- [Job] Count how many lines in the material below contain the string "Viewport". Case must match, so give only that number.
╭──
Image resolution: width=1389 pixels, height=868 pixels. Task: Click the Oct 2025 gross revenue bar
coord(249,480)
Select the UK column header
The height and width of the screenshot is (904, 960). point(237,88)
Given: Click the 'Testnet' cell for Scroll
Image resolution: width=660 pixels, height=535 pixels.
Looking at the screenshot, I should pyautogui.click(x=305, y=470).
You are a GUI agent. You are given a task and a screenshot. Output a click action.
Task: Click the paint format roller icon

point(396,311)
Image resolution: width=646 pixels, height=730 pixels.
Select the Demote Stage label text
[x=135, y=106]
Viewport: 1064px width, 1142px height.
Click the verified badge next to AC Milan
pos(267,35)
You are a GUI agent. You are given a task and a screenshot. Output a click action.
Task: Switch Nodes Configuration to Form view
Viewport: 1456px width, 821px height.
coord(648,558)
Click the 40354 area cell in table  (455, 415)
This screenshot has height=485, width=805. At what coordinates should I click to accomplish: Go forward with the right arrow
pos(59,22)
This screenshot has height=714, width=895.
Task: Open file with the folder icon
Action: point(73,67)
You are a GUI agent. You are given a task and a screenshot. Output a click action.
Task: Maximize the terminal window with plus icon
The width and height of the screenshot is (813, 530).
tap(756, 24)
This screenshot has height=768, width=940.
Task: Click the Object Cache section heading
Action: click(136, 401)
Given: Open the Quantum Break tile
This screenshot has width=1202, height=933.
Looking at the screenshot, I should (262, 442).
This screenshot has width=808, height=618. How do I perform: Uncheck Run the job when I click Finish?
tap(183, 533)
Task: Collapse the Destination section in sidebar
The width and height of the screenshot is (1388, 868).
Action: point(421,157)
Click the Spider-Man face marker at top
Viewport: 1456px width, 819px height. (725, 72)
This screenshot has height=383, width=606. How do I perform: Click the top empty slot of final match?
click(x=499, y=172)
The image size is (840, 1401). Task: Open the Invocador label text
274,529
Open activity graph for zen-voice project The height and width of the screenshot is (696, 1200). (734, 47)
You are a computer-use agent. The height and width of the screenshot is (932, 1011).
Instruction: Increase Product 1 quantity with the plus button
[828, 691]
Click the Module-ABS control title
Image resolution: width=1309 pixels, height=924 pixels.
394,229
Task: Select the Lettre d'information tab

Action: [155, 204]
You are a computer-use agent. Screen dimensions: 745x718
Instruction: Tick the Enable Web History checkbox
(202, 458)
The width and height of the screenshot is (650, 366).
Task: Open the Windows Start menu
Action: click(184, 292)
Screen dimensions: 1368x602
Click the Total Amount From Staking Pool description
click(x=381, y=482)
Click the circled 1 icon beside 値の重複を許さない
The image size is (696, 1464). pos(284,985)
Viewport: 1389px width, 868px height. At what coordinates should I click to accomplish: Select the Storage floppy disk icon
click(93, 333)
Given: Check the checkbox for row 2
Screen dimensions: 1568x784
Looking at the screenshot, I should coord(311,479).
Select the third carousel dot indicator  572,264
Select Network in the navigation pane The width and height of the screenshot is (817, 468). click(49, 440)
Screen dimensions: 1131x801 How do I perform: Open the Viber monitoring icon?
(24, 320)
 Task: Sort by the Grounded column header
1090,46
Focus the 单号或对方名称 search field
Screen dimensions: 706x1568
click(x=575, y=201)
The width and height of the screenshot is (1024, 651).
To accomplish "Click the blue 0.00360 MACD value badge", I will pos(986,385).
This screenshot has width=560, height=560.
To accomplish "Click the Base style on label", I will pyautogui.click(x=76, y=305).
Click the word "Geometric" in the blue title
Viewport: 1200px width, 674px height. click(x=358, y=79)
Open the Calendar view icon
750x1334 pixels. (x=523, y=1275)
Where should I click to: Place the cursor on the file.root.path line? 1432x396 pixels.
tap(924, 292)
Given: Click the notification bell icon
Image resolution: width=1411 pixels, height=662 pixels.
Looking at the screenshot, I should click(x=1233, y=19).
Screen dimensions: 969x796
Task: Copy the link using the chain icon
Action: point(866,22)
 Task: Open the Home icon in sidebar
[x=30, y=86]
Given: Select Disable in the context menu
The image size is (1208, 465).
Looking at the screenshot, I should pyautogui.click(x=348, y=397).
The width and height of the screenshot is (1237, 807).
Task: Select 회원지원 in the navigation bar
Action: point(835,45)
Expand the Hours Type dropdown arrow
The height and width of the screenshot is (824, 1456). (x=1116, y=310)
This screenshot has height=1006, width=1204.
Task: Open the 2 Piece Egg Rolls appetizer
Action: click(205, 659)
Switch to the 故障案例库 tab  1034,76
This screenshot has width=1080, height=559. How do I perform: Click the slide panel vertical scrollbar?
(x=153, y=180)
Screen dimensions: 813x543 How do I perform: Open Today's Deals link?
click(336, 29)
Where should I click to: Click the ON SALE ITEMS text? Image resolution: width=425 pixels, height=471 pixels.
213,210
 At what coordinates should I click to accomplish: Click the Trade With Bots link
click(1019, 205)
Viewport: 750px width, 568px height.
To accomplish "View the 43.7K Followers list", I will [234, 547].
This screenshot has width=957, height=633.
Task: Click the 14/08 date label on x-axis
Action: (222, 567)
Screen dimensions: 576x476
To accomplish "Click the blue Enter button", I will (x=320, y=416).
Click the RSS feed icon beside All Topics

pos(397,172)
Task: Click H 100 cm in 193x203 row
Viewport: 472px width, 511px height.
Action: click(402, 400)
╰──
- [Solution for this problem] 7